# 942 compatibility



## Neilh (Nov 22, 2005)

Hi,
I am new to this forum and maybe I but the first post in the wrong discussion, heres my question,
I have a dish 5000 reciever now and want to replace it with a 942, the 5000 now feeds via S cable to a Dwin Transscanner( a scaler) and from there to by 5 lead RGB to a NEC XG75 front projecter.What happens when the 942 feeds the transscanner via componenet, which I believe to be upconverted at the 942???What about SD/HD or OTA ???I just want to replace the 5000 with the 942, it works now with the 5000.I want to watch SD and record and then later HD OTA and then later HD thru Dish.
Thanks for your help,
Neil


----------



## Jon Spackman (Feb 7, 2005)

Neil, Will you scaler accept a 1080i or 720p input?
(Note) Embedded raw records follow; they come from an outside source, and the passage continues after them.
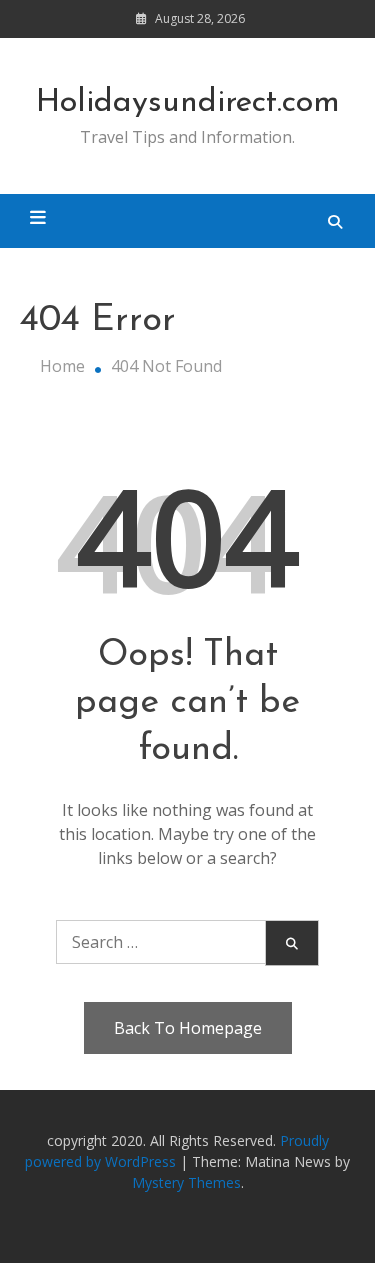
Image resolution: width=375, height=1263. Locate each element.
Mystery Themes (186, 1182)
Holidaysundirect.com (188, 103)
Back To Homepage (188, 1028)
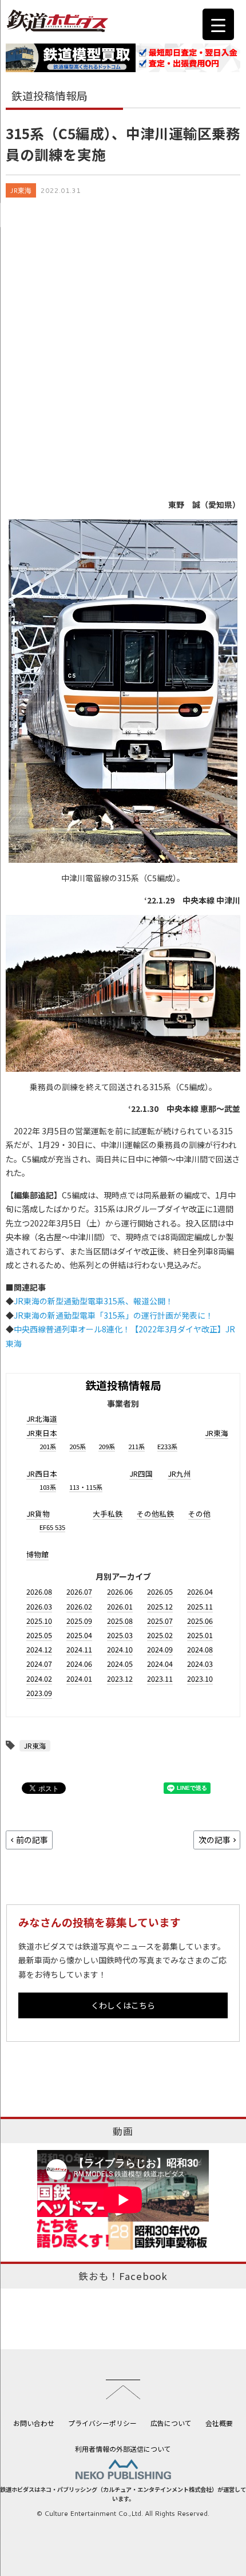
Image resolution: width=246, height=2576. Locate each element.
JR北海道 (41, 1418)
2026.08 (39, 1591)
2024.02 (39, 1678)
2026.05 (160, 1591)
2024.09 (160, 1649)
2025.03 (120, 1635)
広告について (171, 2423)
If not you will need to get a component to RGBHV converter (about $100) to connect your 942 to your projector. In fact if you have other sources (dvd, Vcr) you would be better off replacing your scaler (if it wont take a hi-def input,even as pass thru) with something like a Iscan HD+ which will convert everything you feed it to RGBHV and let you pick an output resolution that looks good on your projector.


Jon

PS :welcome_s


----------



## Neilh (Nov 22, 2005)

Jon,
the only output of the scaler is RGBHV and 15 pin computer as a pass thru,intially I only want to pass SD and record Sd until I can afford to replace the projector with a 3 chip and a new scaler, probably not for a while. I just for now want to use the 942 a regular dish receiver a with a DVR,what output is the 942 on its composite and componenet outs???
Thanks,
Neil


----------



## LtMunst (Aug 24, 2005)

Neilh said:


> Jon,
> the only output of the scaler is RGBHV and 15 pin computer as a pass thru,intially I only want to pass SD and record Sd until I can afford to replace the projector with a 3 chip and a new scaler, probably not for a while. I just for now want to use the 942 a regular dish receiver a with a DVR,what output is the 942 on its composite and componenet outs???
> Thanks,
> Neil


Composite is 480i. The Component can be set in the menu for any resolution desired (480i, 480p, 720p, 1080i).


----------